**Problem details:**
Scan the entries below. List each line with "Clear".

**Stored data:**
——————

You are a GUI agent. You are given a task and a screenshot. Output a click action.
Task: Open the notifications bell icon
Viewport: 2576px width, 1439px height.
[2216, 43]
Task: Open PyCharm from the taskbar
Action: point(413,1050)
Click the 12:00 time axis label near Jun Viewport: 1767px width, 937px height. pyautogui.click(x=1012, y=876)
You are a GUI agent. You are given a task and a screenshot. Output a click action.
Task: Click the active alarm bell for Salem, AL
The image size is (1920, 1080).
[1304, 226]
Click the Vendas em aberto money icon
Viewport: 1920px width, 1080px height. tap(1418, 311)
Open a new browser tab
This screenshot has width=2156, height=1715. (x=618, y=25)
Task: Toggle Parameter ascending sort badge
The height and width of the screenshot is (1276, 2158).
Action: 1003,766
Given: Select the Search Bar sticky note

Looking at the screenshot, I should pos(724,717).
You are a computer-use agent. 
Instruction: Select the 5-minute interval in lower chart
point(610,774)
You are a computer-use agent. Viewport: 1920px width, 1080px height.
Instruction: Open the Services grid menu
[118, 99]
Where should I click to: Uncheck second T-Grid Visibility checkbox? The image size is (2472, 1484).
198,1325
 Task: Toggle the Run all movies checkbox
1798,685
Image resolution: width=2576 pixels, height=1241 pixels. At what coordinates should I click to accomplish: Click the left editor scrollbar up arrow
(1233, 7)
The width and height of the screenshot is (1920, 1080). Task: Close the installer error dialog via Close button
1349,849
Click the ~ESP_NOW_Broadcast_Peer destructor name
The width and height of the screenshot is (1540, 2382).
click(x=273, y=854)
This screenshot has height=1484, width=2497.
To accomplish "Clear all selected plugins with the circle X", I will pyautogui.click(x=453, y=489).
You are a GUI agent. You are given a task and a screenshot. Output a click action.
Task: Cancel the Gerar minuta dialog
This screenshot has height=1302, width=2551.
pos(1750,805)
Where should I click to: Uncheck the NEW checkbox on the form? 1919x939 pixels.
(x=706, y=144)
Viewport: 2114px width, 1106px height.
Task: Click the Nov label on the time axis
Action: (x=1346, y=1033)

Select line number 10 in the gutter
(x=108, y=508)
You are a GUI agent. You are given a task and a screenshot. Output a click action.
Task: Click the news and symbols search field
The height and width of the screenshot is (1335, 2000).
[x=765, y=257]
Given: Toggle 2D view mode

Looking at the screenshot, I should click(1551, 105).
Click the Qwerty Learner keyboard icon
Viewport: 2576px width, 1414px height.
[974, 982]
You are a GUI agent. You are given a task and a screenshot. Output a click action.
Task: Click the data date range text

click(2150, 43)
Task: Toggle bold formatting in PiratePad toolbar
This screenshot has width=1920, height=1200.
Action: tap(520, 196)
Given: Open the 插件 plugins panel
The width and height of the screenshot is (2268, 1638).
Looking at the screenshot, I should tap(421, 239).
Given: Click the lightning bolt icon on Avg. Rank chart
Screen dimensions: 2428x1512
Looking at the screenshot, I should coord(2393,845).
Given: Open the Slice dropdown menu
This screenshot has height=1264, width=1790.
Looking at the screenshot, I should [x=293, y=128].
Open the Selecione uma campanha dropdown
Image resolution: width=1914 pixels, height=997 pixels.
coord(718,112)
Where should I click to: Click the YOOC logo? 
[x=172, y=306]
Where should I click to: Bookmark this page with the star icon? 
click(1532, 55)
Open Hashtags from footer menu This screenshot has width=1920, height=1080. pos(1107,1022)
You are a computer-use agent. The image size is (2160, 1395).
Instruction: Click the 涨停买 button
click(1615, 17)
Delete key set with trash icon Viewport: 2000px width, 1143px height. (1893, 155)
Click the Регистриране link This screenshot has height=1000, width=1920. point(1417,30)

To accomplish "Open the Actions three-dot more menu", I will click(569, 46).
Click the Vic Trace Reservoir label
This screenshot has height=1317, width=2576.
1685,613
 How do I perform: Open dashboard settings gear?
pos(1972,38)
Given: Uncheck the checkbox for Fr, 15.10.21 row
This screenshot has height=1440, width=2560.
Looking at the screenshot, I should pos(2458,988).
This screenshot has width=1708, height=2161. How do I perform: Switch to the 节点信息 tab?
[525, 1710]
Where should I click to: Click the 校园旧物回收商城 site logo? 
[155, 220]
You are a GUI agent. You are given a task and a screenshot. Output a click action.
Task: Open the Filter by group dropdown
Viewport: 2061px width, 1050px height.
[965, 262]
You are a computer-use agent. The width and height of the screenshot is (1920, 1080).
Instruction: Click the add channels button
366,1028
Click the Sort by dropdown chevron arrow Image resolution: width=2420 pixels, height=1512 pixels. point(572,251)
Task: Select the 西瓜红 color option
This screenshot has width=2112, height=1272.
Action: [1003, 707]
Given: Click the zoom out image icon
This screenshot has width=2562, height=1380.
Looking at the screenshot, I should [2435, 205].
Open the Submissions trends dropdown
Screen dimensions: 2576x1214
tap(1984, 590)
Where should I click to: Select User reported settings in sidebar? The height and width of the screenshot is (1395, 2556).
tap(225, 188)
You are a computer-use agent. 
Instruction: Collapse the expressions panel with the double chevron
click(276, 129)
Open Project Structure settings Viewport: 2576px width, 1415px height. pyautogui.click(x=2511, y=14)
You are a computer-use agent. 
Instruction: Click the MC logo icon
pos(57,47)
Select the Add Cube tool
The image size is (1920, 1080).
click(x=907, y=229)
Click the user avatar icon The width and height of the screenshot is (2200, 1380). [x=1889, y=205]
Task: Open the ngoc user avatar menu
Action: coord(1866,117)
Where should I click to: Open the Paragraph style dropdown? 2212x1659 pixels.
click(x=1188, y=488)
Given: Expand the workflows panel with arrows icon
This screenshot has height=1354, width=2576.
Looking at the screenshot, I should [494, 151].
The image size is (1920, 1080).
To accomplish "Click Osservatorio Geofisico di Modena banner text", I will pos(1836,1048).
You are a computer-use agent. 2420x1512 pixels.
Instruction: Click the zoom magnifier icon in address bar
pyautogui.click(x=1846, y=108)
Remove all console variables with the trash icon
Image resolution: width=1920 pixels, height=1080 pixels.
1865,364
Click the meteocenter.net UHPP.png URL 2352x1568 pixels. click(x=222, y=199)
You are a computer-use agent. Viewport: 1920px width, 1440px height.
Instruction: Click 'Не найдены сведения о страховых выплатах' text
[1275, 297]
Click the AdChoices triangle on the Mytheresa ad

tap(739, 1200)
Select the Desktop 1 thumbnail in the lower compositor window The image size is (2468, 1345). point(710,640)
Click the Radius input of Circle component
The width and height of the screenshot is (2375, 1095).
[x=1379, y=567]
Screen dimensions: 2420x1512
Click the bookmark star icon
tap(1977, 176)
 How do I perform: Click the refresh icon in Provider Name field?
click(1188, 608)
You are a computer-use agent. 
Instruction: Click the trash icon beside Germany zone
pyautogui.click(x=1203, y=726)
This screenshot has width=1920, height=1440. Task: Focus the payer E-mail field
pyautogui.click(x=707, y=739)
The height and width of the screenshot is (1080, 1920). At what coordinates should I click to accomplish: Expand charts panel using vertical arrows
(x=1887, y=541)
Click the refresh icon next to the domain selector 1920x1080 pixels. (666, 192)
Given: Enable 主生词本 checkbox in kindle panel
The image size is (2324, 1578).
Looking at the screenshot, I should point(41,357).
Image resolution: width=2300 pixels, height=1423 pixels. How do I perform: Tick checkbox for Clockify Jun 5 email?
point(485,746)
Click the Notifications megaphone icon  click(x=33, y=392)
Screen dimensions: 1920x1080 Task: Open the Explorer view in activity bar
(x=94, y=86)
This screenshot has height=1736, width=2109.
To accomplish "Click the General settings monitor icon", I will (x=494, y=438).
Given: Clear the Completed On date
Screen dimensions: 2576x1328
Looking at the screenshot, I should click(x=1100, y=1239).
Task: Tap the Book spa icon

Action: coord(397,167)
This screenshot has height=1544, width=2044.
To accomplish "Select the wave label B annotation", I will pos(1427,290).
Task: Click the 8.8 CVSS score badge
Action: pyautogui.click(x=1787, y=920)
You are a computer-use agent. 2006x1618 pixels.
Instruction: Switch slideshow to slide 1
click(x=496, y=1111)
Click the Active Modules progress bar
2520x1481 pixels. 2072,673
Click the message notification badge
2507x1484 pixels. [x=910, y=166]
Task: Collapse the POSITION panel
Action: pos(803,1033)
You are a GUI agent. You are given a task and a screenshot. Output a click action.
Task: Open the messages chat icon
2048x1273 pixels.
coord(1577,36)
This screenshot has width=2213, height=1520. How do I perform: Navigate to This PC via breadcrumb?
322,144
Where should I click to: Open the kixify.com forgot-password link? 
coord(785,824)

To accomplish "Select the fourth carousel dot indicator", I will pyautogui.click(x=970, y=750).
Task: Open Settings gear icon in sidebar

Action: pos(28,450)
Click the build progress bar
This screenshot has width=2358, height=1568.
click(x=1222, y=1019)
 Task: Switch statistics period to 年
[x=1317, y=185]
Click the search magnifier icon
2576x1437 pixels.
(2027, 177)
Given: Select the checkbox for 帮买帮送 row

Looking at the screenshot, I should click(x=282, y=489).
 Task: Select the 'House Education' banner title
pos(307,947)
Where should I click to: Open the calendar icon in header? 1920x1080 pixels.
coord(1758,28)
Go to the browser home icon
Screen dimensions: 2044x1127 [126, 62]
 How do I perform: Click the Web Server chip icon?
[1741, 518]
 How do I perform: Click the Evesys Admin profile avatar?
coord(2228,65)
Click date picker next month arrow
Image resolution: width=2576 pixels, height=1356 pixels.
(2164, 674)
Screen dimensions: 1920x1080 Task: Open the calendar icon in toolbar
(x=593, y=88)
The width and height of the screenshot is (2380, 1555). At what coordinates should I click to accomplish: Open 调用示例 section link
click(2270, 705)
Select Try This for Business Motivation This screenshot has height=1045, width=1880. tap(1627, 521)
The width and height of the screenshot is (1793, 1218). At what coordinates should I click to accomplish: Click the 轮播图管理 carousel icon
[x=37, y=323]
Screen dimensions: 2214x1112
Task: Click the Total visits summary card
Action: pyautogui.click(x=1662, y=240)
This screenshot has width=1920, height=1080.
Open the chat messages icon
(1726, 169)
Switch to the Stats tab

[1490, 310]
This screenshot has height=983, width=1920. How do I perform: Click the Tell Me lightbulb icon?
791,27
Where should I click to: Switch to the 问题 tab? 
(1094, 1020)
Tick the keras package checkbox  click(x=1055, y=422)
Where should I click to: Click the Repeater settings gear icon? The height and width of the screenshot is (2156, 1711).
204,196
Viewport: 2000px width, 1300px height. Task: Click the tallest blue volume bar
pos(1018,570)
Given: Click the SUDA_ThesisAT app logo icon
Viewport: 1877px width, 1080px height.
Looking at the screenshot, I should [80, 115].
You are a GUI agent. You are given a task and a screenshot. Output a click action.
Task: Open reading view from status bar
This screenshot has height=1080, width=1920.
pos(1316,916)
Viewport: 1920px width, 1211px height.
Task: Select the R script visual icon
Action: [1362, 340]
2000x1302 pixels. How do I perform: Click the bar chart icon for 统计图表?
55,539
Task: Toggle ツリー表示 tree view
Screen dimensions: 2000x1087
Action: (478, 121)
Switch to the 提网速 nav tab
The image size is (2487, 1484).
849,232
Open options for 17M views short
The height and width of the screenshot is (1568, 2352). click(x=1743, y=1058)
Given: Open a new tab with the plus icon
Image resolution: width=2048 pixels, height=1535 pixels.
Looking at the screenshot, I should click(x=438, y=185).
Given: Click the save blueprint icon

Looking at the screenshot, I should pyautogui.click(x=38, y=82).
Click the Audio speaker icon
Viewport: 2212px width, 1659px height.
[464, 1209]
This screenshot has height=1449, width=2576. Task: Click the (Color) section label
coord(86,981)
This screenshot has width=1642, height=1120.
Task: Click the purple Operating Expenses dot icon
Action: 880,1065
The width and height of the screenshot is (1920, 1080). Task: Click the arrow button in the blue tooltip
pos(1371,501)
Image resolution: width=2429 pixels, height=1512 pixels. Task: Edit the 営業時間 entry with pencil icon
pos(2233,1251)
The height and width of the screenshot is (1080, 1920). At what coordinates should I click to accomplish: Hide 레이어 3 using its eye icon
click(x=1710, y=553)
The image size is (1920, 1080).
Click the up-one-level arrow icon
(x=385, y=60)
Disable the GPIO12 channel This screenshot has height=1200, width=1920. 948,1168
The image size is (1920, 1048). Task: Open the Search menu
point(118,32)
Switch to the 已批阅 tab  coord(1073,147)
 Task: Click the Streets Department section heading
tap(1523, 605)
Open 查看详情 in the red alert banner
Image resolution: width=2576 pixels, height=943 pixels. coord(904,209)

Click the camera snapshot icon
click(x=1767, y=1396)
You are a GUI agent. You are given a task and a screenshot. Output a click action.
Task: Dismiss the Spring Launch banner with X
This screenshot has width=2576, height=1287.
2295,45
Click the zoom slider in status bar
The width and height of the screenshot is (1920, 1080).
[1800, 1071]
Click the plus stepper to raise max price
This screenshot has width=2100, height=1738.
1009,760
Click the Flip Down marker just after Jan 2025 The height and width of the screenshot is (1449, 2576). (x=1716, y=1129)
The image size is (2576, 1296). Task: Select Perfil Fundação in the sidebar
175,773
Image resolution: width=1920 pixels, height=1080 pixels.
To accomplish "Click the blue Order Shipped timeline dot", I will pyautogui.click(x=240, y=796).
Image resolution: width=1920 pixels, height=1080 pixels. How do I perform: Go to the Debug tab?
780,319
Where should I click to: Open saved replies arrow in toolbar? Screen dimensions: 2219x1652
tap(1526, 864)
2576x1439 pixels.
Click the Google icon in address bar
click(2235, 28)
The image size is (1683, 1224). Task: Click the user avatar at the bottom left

——————

**Answer to the exercise:**
To accomplish "Clear all selected plugins with the circle X", I will pyautogui.click(x=453, y=489).
Given: Clear the Completed On date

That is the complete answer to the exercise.